Graduate Program in Neuroscience, University of Minnesota Medical School, Minneapolis, MN, USA.
Medical Scientist Training Program, University of Minnesota Medical School, Minneapolis, MN, USA.
Science. 2022 Mar 11;375(6585):1177-1182. doi: 10.1126/science.abl5130. Epub 2022 Feb 24.
Angiotensin-converting enzyme (ACE) regulates blood pressure by cleaving angiotensin I to produce angiotensin II. In the brain, ACE is especially abundant in striatal tissue, but the function of ACE in striatal circuits remains poorly understood. We found that ACE degrades an unconventional enkephalin heptapeptide, Met-enkephalin-Arg-Phe, in the nucleus accumbens of mice.

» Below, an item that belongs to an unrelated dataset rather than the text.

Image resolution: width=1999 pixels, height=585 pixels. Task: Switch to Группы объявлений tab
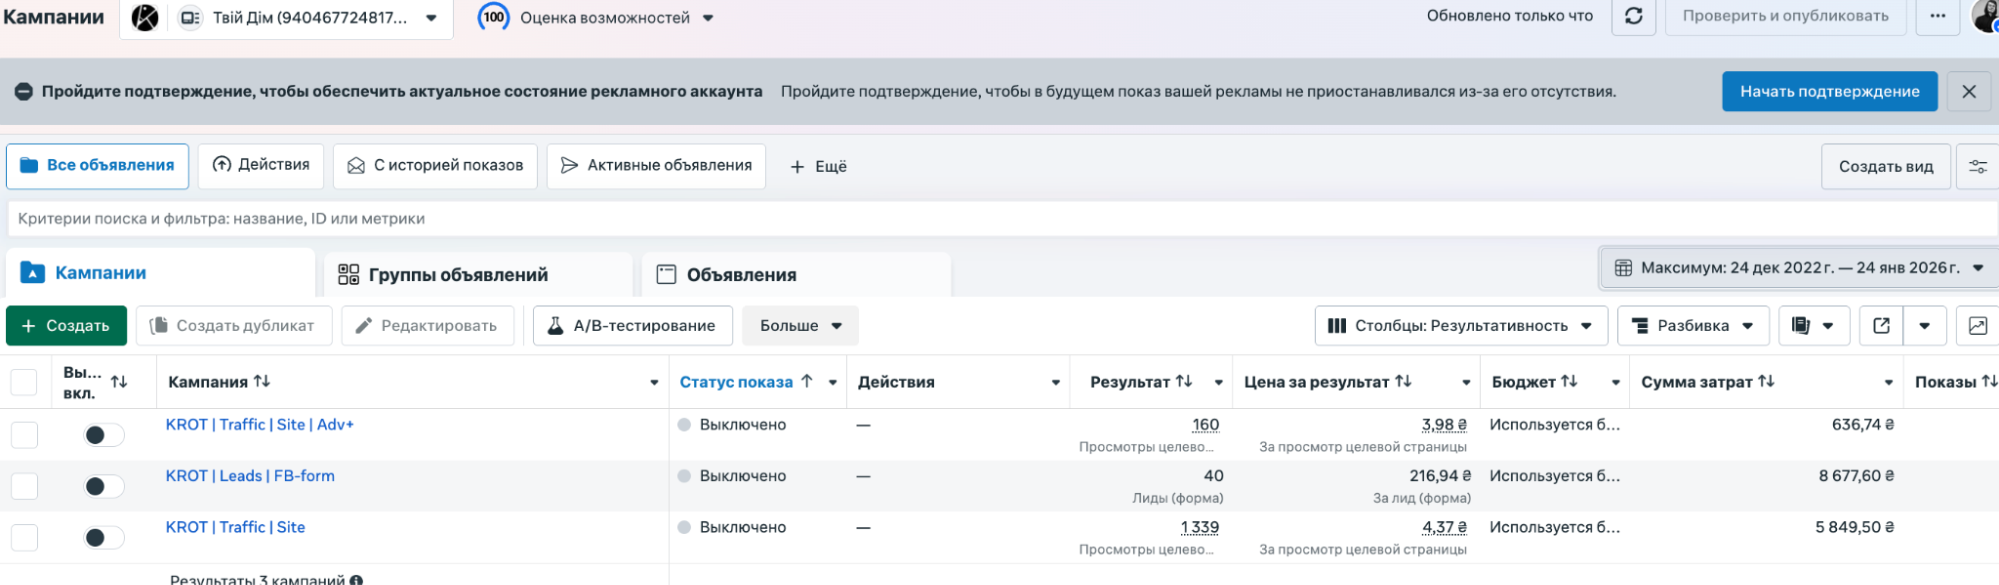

ACE inhibition enhanced µ-opioid receptor activation by Met-enkephalin-Arg-Phe, causing a cell type-specific long-term depression of glutamate release onto medium spiny projection neurons expressing the Drd1 dopamine receptor. Systemic ACE inhibition was not intrinsically rewarding, but it led to a decrease in conditioned place preference caused by fentanyl administration and an enhancement of reciprocal social interaction. Our results raise the enticing prospect that central ACE inhibition can boost endogenous opioid signaling for clinical benefit while mitigating the risk of addiction.

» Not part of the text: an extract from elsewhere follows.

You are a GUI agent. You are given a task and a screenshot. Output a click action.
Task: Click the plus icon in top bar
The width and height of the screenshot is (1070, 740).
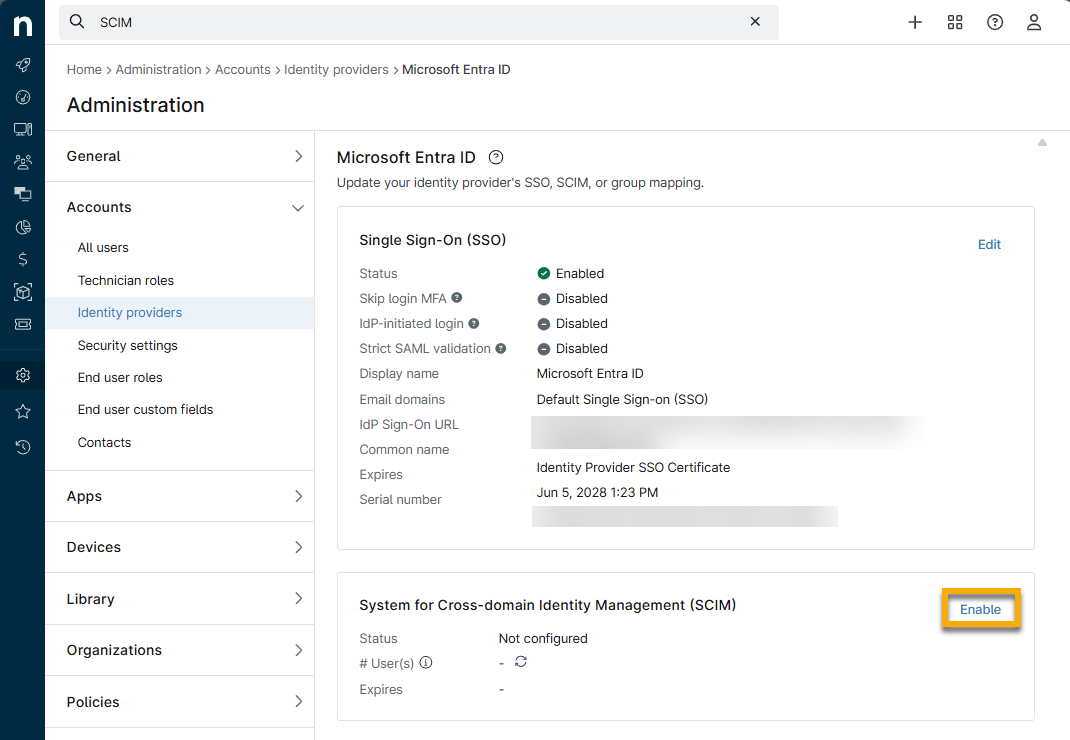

血管紧张素转化酶(ACE)通过切割血管紧张素 I 产生血管紧张素 II 来调节血压。在大脑中,ACE 在纹状体组织中特别丰富,但 ACE 在纹状体回路中的功能仍知之甚少。我们发现 ACE 可降解小鼠伏隔核中的一种非传统脑啡肽七肽,Met-脑啡肽-Arg-Phe。ACE 抑制增强了 Met-脑啡肽-Arg-Phe 对 µ-阿片受体的激活,导致表达 Drd1 多巴胺受体的中脑投射神经元上谷氨酸释放的特定细胞类型的长时程抑制。全身 ACE 抑制本身并没有奖赏作用,但它导致芬太尼给药引起的条件性位置偏好减少,并增强了互惠的社会互动。我们的结果提出了一个诱人的前景,即中枢 ACE 抑制可以增强内源性阿片信号,从而获得临床益处,同时降低成瘾风险。